TRECHO SELECIONADO:
____

Aprendendo com o outro

Aprecio ler e assistir programas de entrevistas, como também os livros biográficos. Saber da opinião do outro sobre temas diversos, a forma como reage às perguntas, muitas delas feitas para desconcertar, o aprendizado com experiências múltiplas a partir do relato da sua história de vida, são fontes inesgotáveis do saber.

O tempo vadio proporcionado pela pandemia me levou à releitura de dois livros, um biográfico e outro autobiográfico sobre personagens que fazem parte da história recente da vida brasileira. Primeiro, o jornalista Tarso de Castro (2005, Planeta), famoso por ter sido idealizador de um dos jornais mais criativos e polêmicos da história do país, O Pasquim, numa época em que vivíamos amordaçados por uma ditadura militar que a cada dia se revelava mais feroz. Na época, o jornal aparecia como um sopro de liberdade que proporcionava uma catarse coletiva, pelo seu jeito irreverente de ser. É provável que o meu gosto pela leitura de entrevistas tenha vindo da forma como elas eram conduzidas naquele hebdomadário, colocando o leitor como se estivesse ali, participando do papo com eles. E como essas conversas eram regadas a doses etílicas, as perguntas e respostas eram as mais soltas possíveis, revelando a verdade que os romanos prenunciavam em seu “in vino veritas”.

Tarso foi responsável por outras revoluções na imprensa brasileira, como foi o caso do suplemento Folhetim, da Folha de São Paulo, antes de ser detonado, com a mudança editorial, por Boris Casoy. Viveu tão intensamente que, com pouco mais de quarenta anos acabou vítima da própria irresponsabilidade com o corpo, destruído pelo consumo excessivo de bebidas alcóolicas.

A outra releitura, desta vez autobiográfica, é sobre Danuza Leão em seu Quase Tudo (2005, Companhia das Letras). Acostumei-me a ler as suas colunas diárias no Jornal do Brasil, depois transferidas para os domingos na Folha de São Paulo, encerrando a sua carreira na revista Ela, do jornal O Globo, em 2019, por achar que estava se autocensurando. Com um jeito leve de escrever, como quem conversa com o leitor, especializou-se em falar sobre a natureza humana. De forma simples, direta, diz tudo o que está presente em nossas mentes, mas que em geral não ousamos confessar. Danuza viveu (e espero que ainda viva) intensamente. A vida criou uma série de situações para apurar essa intensidade, sendo a narrada no último capítulo de Quase Tudo das mais emblemáticas. Muitas outras foram alegres, outras dolorosas, como a perda do filho, jornalista da Globo, em acidente.

Não é que a leitura dessas, ou de outras histórias, devam ser tomadas como um referencial de conduta para a sua própria vida. A intenção da pessoa que lê, por exemplo, uma biografia de Hitler, não é, com certeza para as pessoas normais, tomar como parâmetro e vir a se tornar um assassino sanguinário, como ele foi, mas o de conhecer quem foi aquele homem e até poder entender como funciona o ser humano e, a partir daquela história até se precaver de outros facínoras como ele.

As biografias não devem ser vistas como receita para ninguém. São como bolos prontos para serem degustados. Você vai gostar, ou não, do sabor. Mas ficará, com certeza, a experiência de ter provado aquela iguaria e criar a sua própria receita para o seu bolo, mas já sabendo o gosto que algumas combinações provocam na vida das pessoas. Repetir o mesmo sabor é opção de cada um.

____

(Itens armazenados)

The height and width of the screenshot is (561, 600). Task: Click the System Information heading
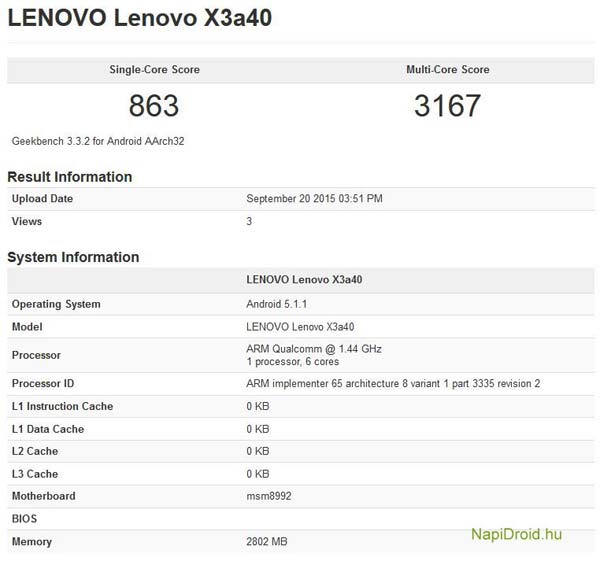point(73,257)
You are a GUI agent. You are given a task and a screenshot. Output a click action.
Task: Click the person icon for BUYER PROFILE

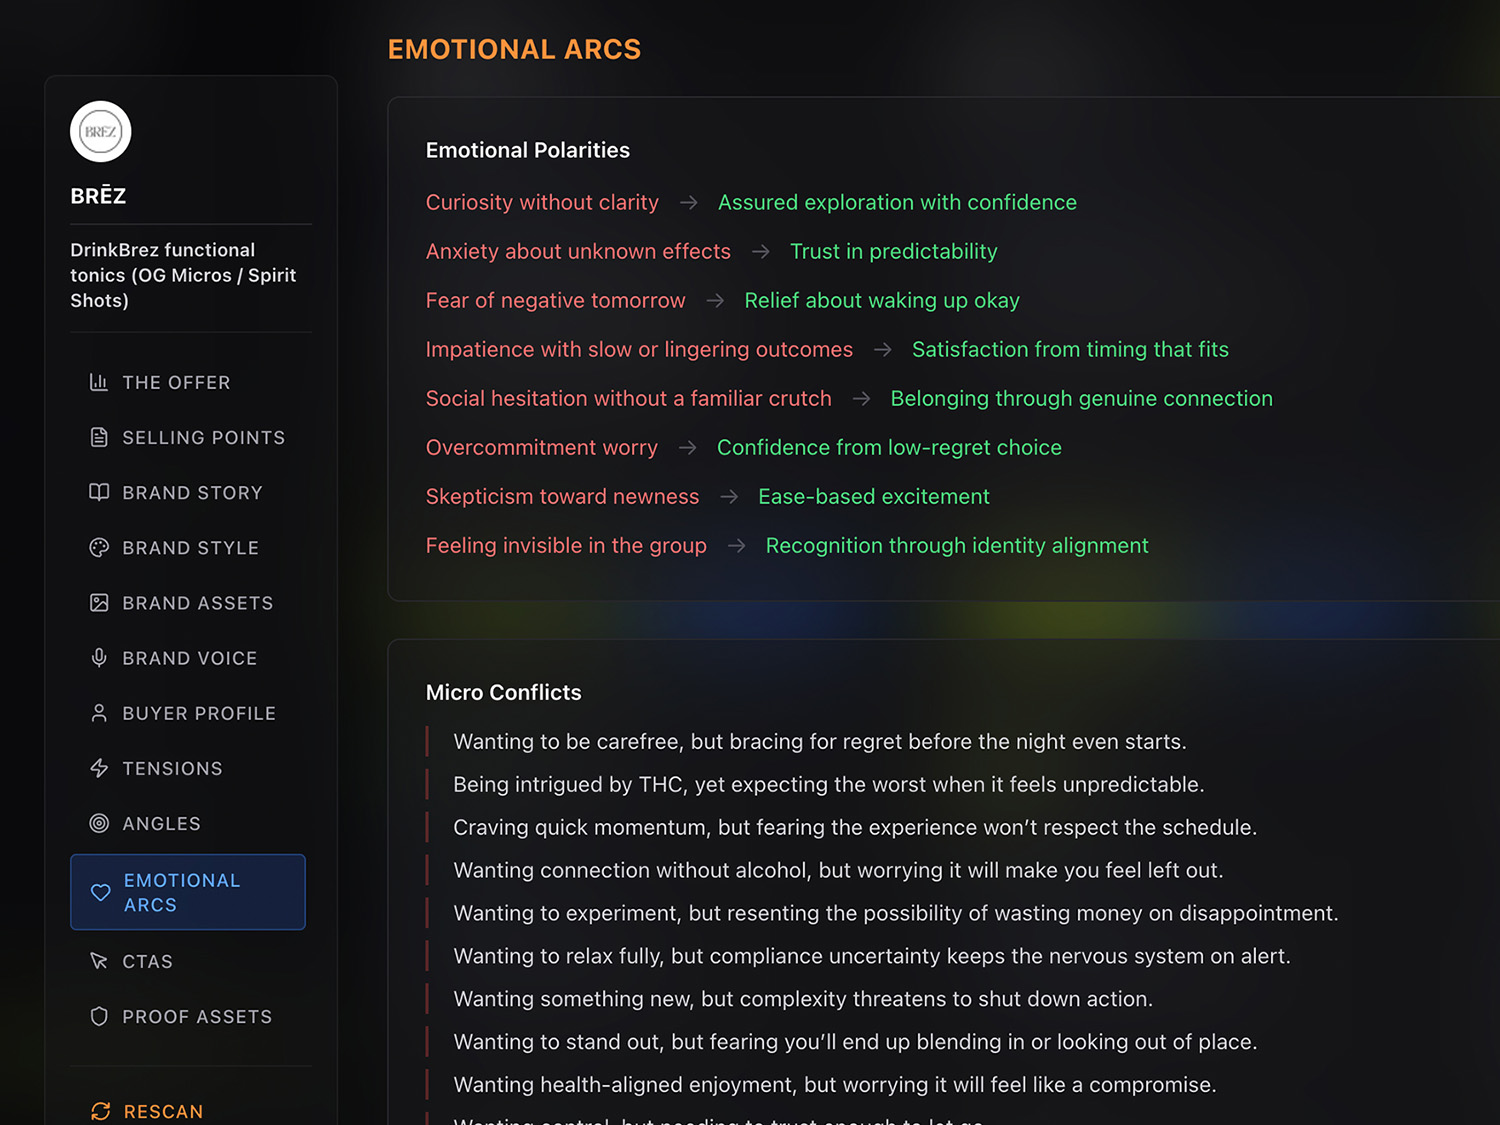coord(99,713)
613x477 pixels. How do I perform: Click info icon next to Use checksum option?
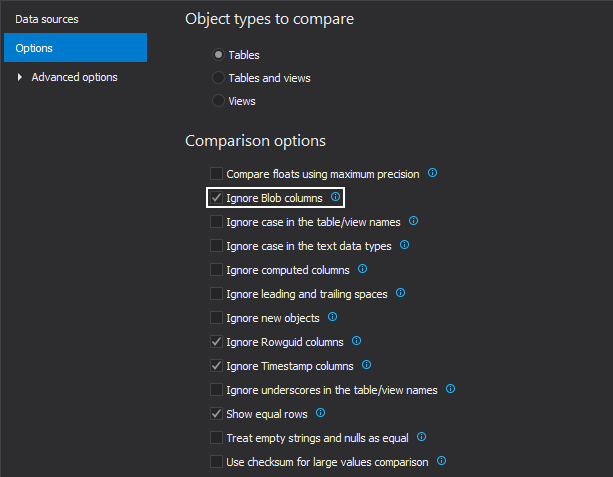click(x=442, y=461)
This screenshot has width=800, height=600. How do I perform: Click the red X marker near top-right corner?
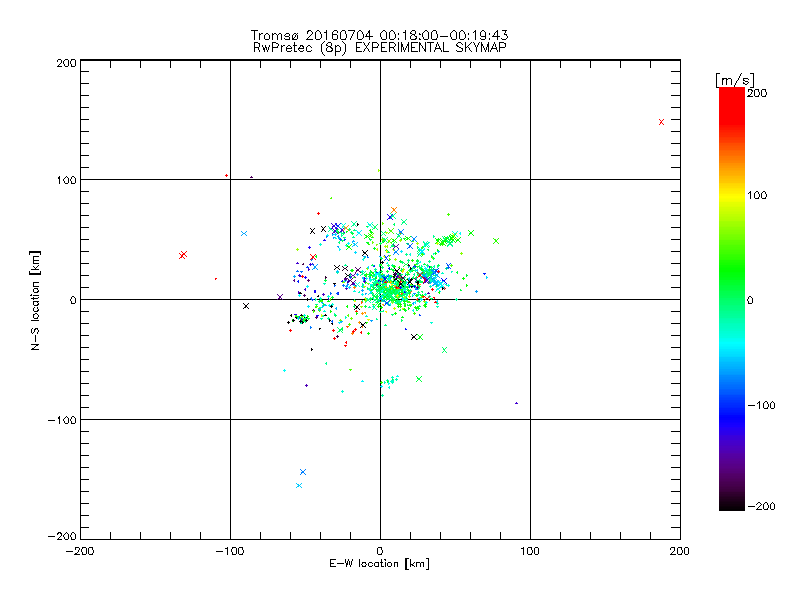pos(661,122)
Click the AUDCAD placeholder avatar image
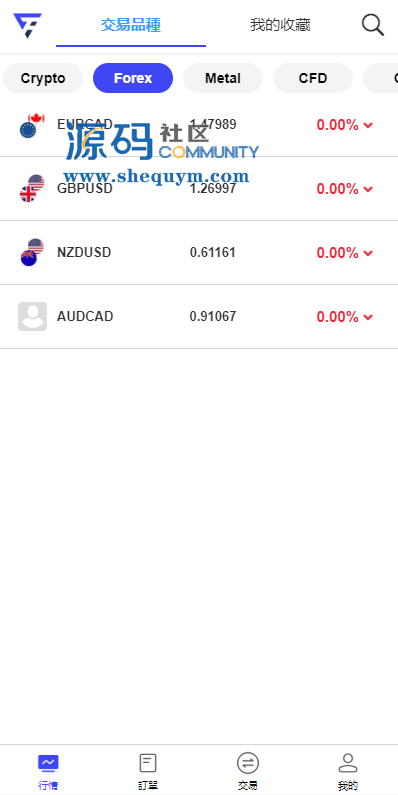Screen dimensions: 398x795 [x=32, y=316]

____

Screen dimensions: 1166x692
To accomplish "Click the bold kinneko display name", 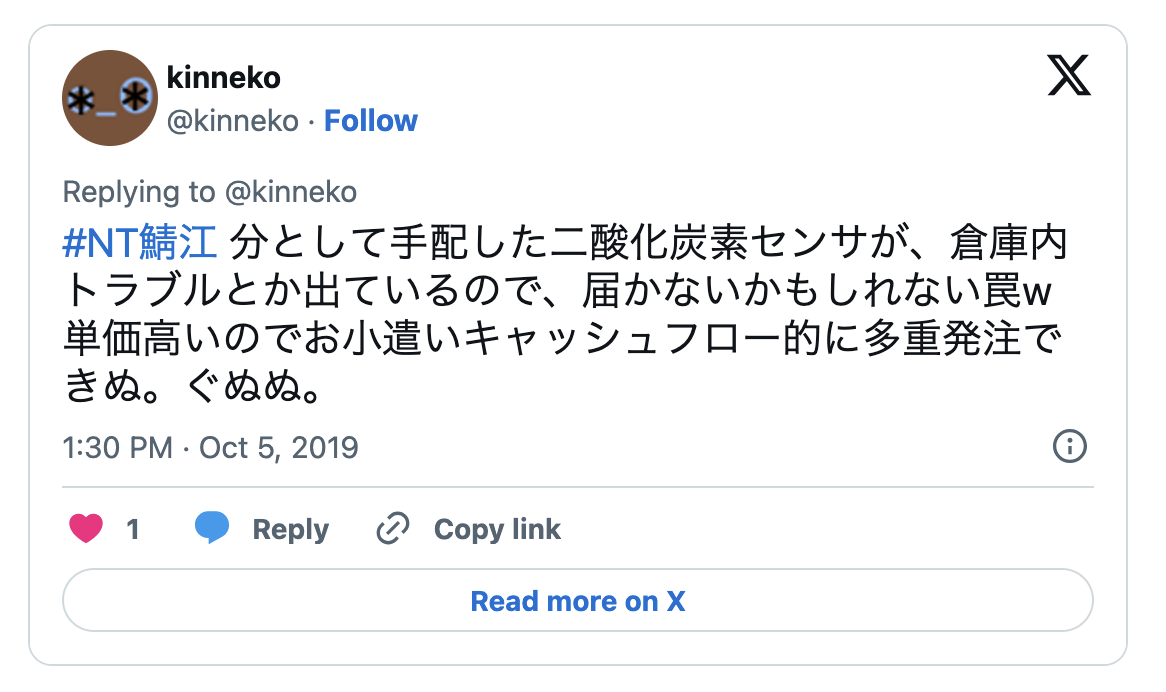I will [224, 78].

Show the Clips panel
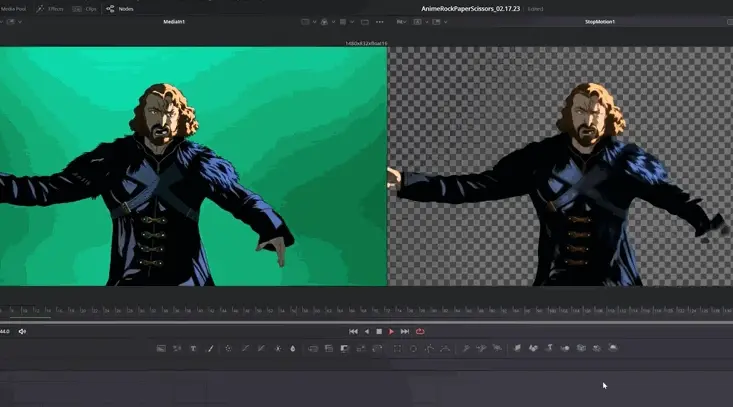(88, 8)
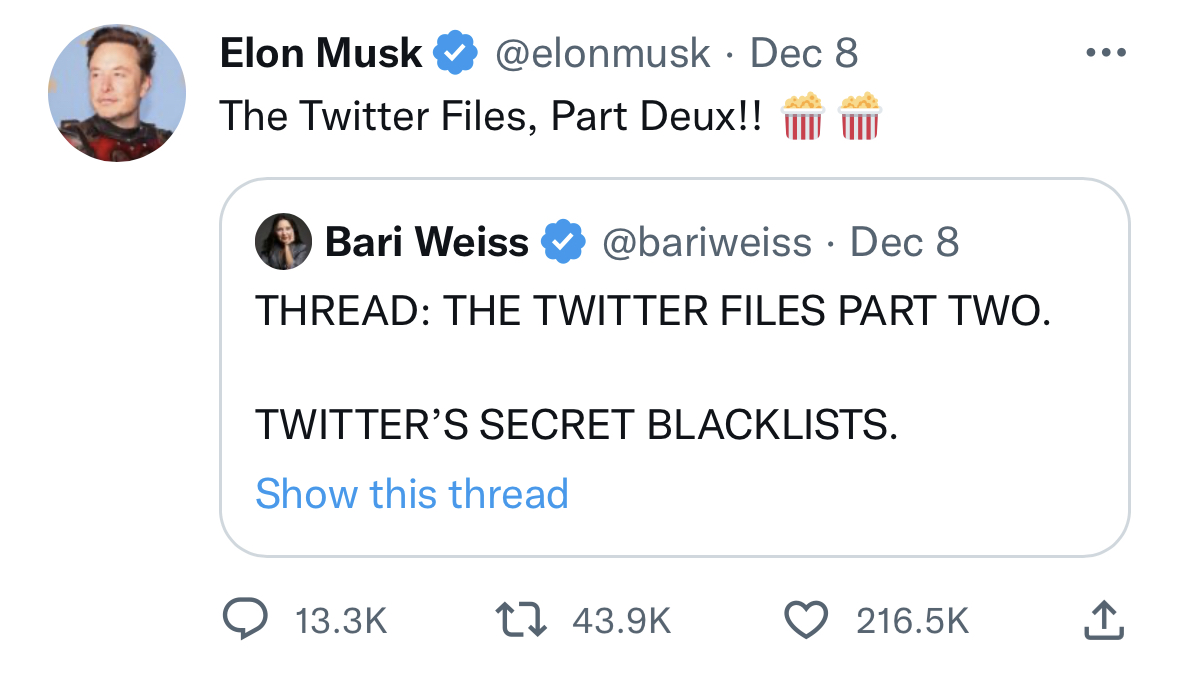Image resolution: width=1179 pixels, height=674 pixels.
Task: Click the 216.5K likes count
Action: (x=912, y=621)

____

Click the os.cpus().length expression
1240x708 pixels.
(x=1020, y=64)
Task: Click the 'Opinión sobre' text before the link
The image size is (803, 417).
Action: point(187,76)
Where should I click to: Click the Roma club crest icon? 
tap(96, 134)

____

ATIVIDADE:
Segundo o texto sobre leitura de biografias, por que as perguntas e respostas das entrevistas de O Pasquim eram tão soltas? Responda em uma a três frases. Os registros não guardam relação alguma com o texto.

RESPOSTA:
As conversas eram regadas a doses etílicas. Por isso as perguntas e respostas saíam o mais soltas possível e revelavam a verdade do "in vino veritas" dos romanos.